Convicted criminals in South Carolina could lose their option for parole. The South Carolina Attorney General is finished with his two day tour across the state pushing his plan to abolish parole.
The state already abolished parole for the most violent crimes. Now the Attorney General wants legislators to finish the job and abolish it across the board. As it stands, he says people aren't confident in the justice system.
Shane Lawshe is someone prosecutors call a classic case of what can happen when a criminal is let out on parole. Lawshe is charged with murdering a woman after he was released from prison on parole. It's a situation the South Carolina Attorney General Henry McMaster wants to abolish by abolishing parole all together.
"It's the integrity of the criminal justice system," said McMaster. As he speaks with us, he's holding 41 pages of parole eligible crimes, like criminal domestic violence of a high and aggravated nature. They are crimes he thinks should keep people in prison for the long haul.
"The judge gave him 10 years, the parole board let him out after five, and he killed your loved one 6 months later," said McMaster giving an example. "How do you explain that?"

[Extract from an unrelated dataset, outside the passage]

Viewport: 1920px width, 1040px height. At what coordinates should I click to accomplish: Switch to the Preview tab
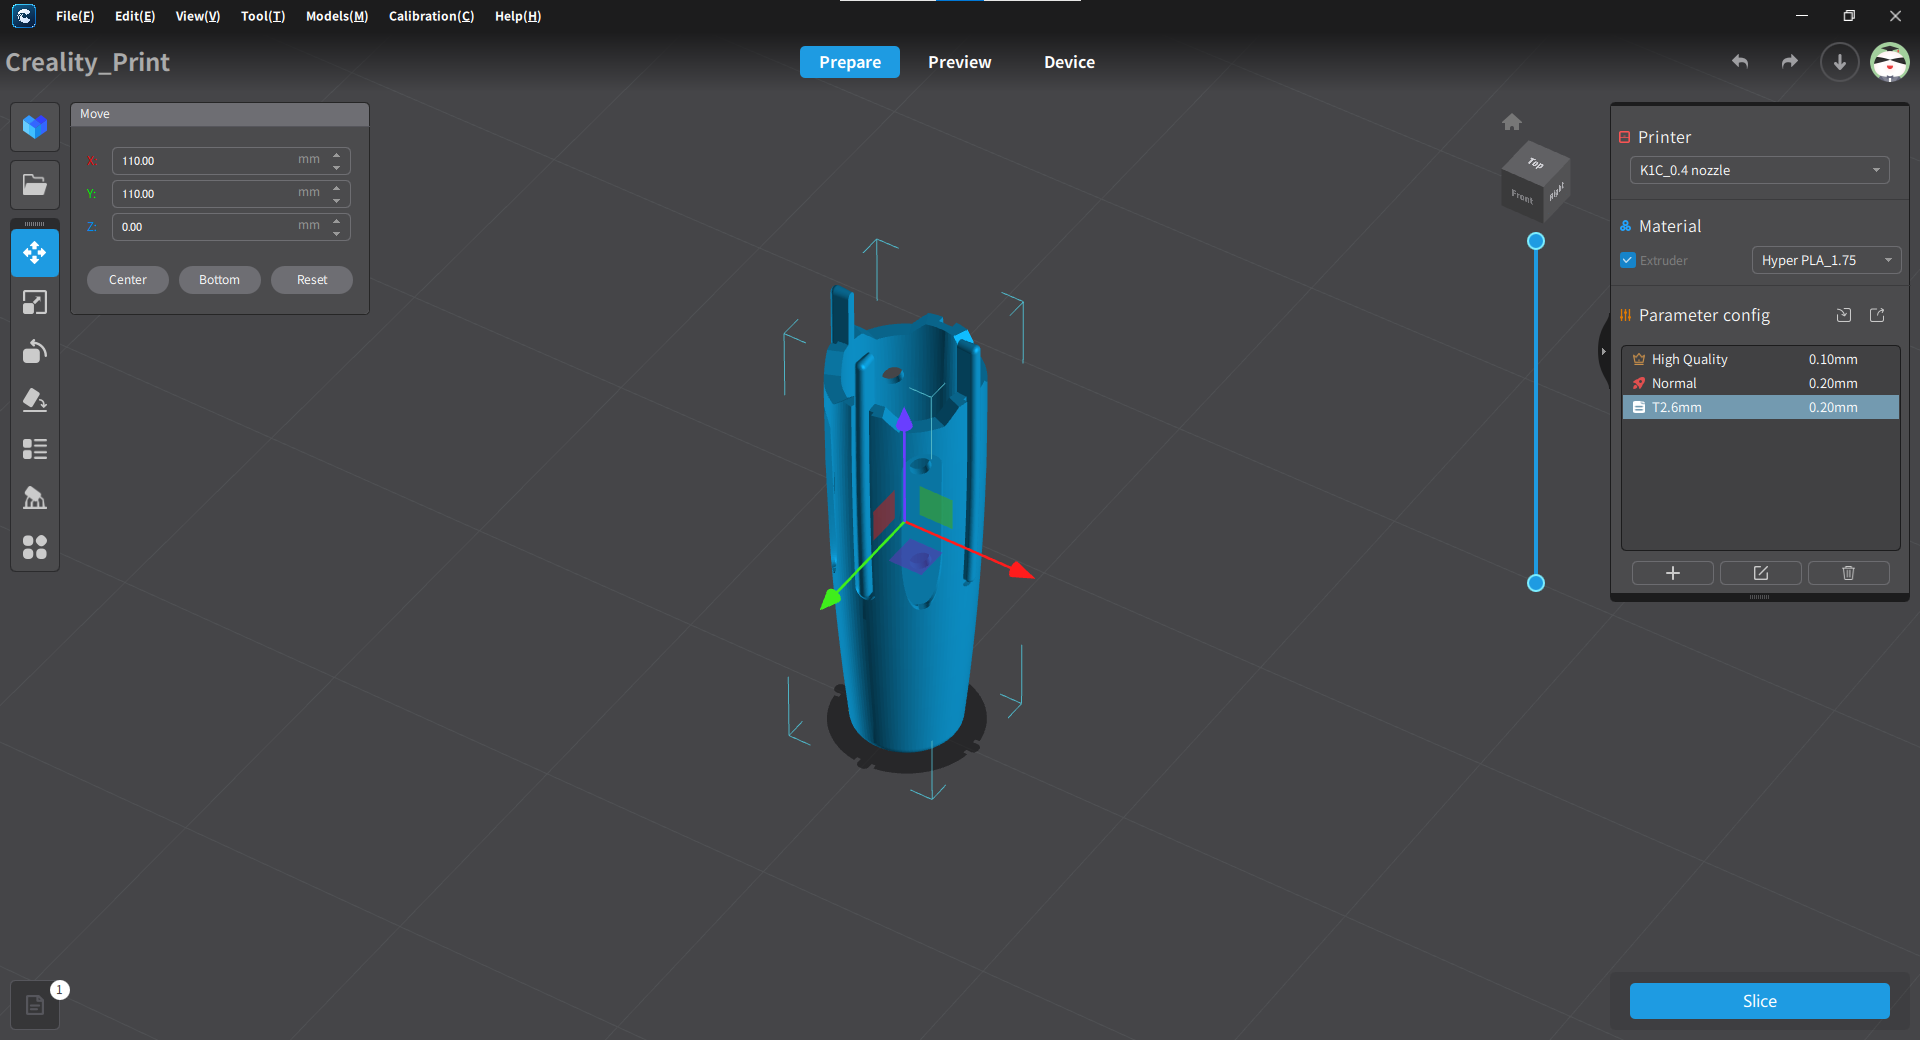tap(959, 62)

But, how do you explain that to jails that are so overcrowded already, they must expand. Mike Illes with the J. Reuben Long Detention Center says no more parole means no more room, period. "If they abolish parole today, literally our population would skyrocket in comparison."
Illes says most people in the detention center are waiting for trial and less likely to accept a plea if there's no option for parole. "He's going to spend a little more time thinking about that and possibly going for a jury trial."
But after the jury trial, as it stands, a sentence is more of a vague statement. Just ask Horry County Solicitor Greg Hembree.
"The victim looks at me and says alright, I heard that he got 10 years, but what does that really mean," said Hembree.
McMaster says he wants a sentence to be set in stone. "If they do the crime, they're going to have to do the time."
The Horry County Public Defender Orrie West says parole is a tool that gives prisoners incentive to have good behavior. Hembree says parole just hinders the justice system. The head of the State Corrections Department, Jon Ozmint, says he's not opposed to McMaster's plan, he just wants some assurance the funds are there to house inmates for longer periods of time.